More than a dozen people were treated for minor injuries in Nash County as a result of the storm, a county spokesperson said.
Three people were injured in neighboring Edgecombe County – two with life-threatening injuries – when the storm passed through, the sheriff’s office said.
The North Carolina Department of Insurance (NCDOI) said its commissioner, Mike Causey, will tour storm damage on Thursday and “offer assistance to storm victims” in Nash County in the aftermath of the tornado.
Some structures in the tornado’s path were flattened. Pfizer’s Rocky Mount facility suffered severe damage – video from helicopters showed the roof crumpled like paper and building debris scattered into the surrounding parking lot. There were no reports of injuries at the plant, according to a statement from the company.

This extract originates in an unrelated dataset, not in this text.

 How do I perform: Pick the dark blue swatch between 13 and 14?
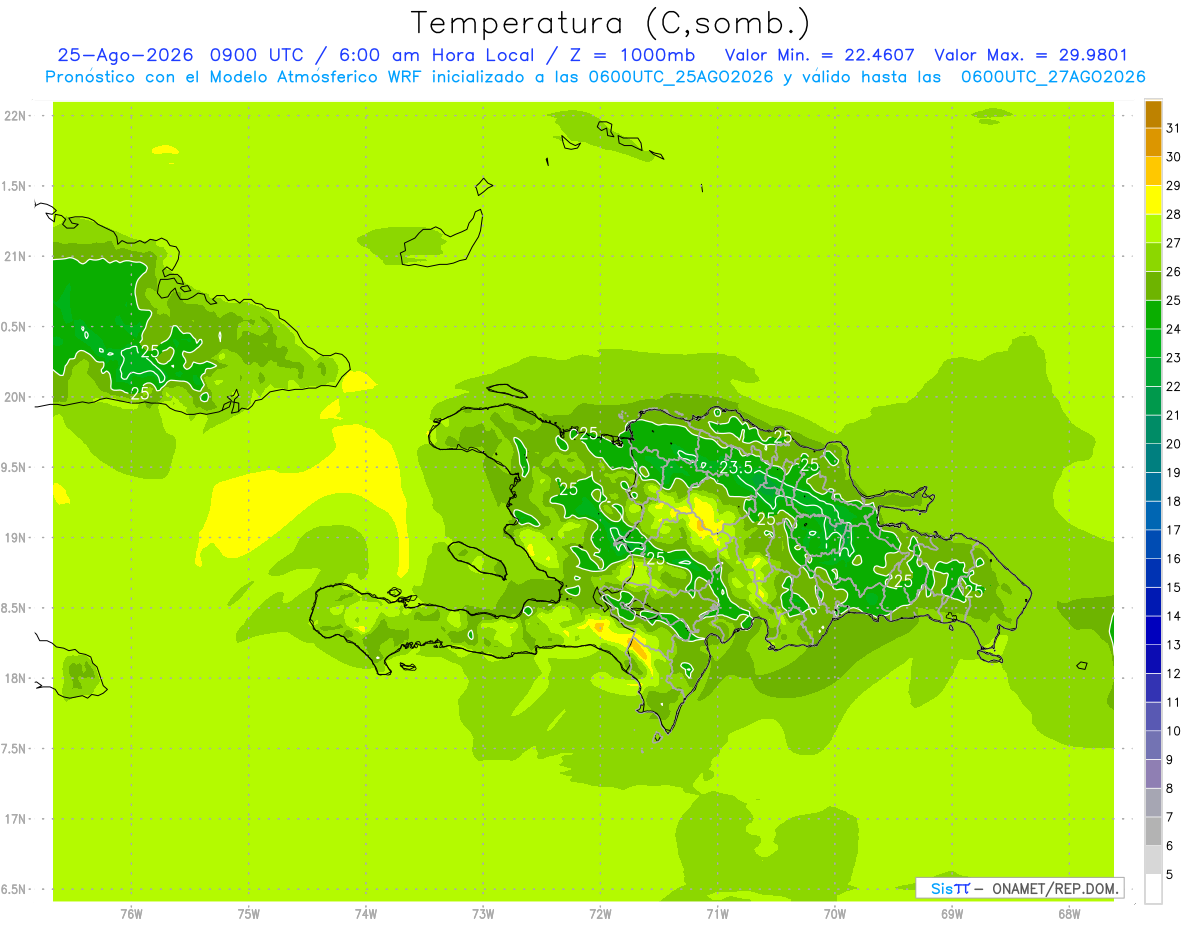coord(1153,630)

“We are assessing the situation to determine the impact on production. Our thoughts are with our colleagues, our patients, and the community as we rebuild from this weather incident,” the statement said.
That plant is one of the largest facilities manufacturing sterile injectable drugs in the world, with more than 1.4 million square feet of manufacturing space on 250 acres in the eastern part of the state, Pfizer says.

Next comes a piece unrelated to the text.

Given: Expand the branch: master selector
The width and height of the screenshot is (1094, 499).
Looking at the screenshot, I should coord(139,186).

The site is responsible for supplying more than a quarter of sterile injectable medicines used in US hospitals. And supply chain experts feared the damage could exacerbate the country’s already historic level of drug shortages, with more than 300 medicines in short supply as of the end of June, according to a database from the University of Utah Drug Information Service.
Products made at the plant include anesthesia, pain-blockers known as analgesics, anti-infectives, neuromuscular blockers and others, according to a Pfizer fact sheet.
The drug giant acquired the plant in its 2015 acquisition of Hospira. In 2012, quality issues at the plant led to shortages of anesthesia and other products.
“We don’t know yet if Pfizer will be able to transfer any of their manufacturing to some of their newer plants that they have built, or if things will stop and we’ll have severe shortages, and just wait for the plant to be rebuilt,” Erin Fox, a drug shortages expert at University of Utah Health, told CNN in an email.
A couple in Nash County survived a harrowing disaster when their home was ripped from its foundation and flung across the yard with them inside, scattering their appliances, furniture and other belongings over the property, CNN affiliate WTVD reported.
Homeowner Mike Poythress, who just purchased the home last year, told the station he put his significant other, Deborah Moore, in the bathtub and grabbed his dog. They were tossed when the home went flying, the bathtub landing nearly 30 yards away. Moore was “pretty banged up” and remains at a hospital, where she is expected to recover, he said.
“I was holding on to her nightgown, and my dog, and this is the results. We came out of it, but nothing we owned did,” Poythress told WTVD.
“I don’t have anything to rebuild with,” he said. “This is it. Everything I had was put into this home – the furnishings, the appliances, the house itself.”
Nash County Sheriff Keith Stone urged people to stay off roads because of downed power lines, a gas leak and other severe damage across the area.
“It’s still a dangerous situation. We’re trying to get as much of this cleaned up before nightfall,” Stone told CNN affiliate WRAL.
The tornado toppled trees onto Interstate 95, the North Carolina Department of Transportation said, shutting the highway down in both directions for at least an hour before reopening.
Gov. Roy Cooper acknowledged the damage on Twitter and said that first responders were on scene helping clear roads and provide other aid.
An initial survey by the National Weather Service found EF-2 damage in Dortches late Wednesday afternoon, but the storm damage survey later revealed EF-3 damage north of Rocky Mount with winds estimated at 150 mph. Teams still were surveying the area.